While pockets of such Indic challenges to Eurocentrism do exist, they are not empowered to revolutionize the fields of religion, history, sociology, anthropology, women's studies, Asian Studies, literature and art. They occasionally get their symbolic 'day in court,' but it is usually not the center court, where it really matters[7].

Indian Secularism ¹ American Secularism:
One serious misunderstanding amongst this milieu of elitist Indians has been their confused interpretation of secularism. The USA is a good nation with which to compare India in matters of secularism. It does not define secularism as alienation from its traditions.

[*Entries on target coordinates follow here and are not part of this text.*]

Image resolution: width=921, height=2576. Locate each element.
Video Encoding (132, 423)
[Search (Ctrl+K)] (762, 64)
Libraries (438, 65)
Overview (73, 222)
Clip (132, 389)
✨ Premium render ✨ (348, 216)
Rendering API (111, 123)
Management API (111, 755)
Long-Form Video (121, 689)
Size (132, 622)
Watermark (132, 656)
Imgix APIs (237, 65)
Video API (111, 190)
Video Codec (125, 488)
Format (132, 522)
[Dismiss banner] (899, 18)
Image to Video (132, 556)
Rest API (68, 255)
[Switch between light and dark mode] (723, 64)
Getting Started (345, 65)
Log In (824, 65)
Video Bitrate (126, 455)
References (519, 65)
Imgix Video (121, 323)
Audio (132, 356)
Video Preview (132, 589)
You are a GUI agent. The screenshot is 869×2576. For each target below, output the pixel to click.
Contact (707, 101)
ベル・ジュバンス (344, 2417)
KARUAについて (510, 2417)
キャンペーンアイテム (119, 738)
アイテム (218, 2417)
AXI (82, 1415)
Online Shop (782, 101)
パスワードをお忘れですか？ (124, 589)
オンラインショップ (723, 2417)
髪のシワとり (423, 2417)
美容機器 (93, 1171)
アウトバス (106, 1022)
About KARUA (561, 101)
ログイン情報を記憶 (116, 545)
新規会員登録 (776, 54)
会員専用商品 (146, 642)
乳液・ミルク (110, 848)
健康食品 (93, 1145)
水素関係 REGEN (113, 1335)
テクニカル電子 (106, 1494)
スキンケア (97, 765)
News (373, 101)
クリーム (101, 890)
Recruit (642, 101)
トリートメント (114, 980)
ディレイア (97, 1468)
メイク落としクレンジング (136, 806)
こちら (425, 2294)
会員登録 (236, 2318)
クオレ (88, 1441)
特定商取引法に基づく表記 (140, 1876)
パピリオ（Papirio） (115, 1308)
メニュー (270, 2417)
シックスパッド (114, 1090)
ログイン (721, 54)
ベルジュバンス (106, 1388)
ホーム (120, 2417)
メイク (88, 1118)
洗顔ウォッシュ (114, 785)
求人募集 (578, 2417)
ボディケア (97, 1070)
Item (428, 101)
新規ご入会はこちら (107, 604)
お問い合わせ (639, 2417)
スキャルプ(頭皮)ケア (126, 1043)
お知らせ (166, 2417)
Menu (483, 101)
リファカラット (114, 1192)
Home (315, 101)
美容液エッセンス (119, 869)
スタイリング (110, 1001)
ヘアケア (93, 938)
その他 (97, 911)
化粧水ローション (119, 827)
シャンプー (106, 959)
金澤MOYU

Even though tracing back American civilization to the Greeks is a big stretch, this link and continuity is emphasized. Certainly, the Judeo-Christian foundation of Americanism is made loud and clear. Recently, there is a new movement to rediscover the Native American heritage as being part of the New Americanism. On the other hand, secularism in India has come to mean anti Indic Traditions, especially anti-Hinduism.
To get certified that they are secular, many Indians line up to prove how they hate Hinduism, or at least how distant they are from what they perceive as a denigrated identity. The historian, Ronald Inden explains the root cause of this dis-ease:

Nehru's India was supposed to be committed to 'secularism'. The idea here in its weaker publicly reiterated form was that the government would not interfere in 'personal' religious matters and would create circumstances in which people of all religions could live in harmony. The idea in its stronger, unofficiallv stated form was that in order to modernize, India would have to set aside centuries of traditional religious ignorance and superstition and eventually eliminate Hinduism and Islam from people's lives altogether. After Independence, governments implemented secularism mostly by refusing to recognize the religious pasts of Indian nationalism, whether Hindu or Muslim, and at the same time (inconsistently) by retaining Muslim 'personal law'[8].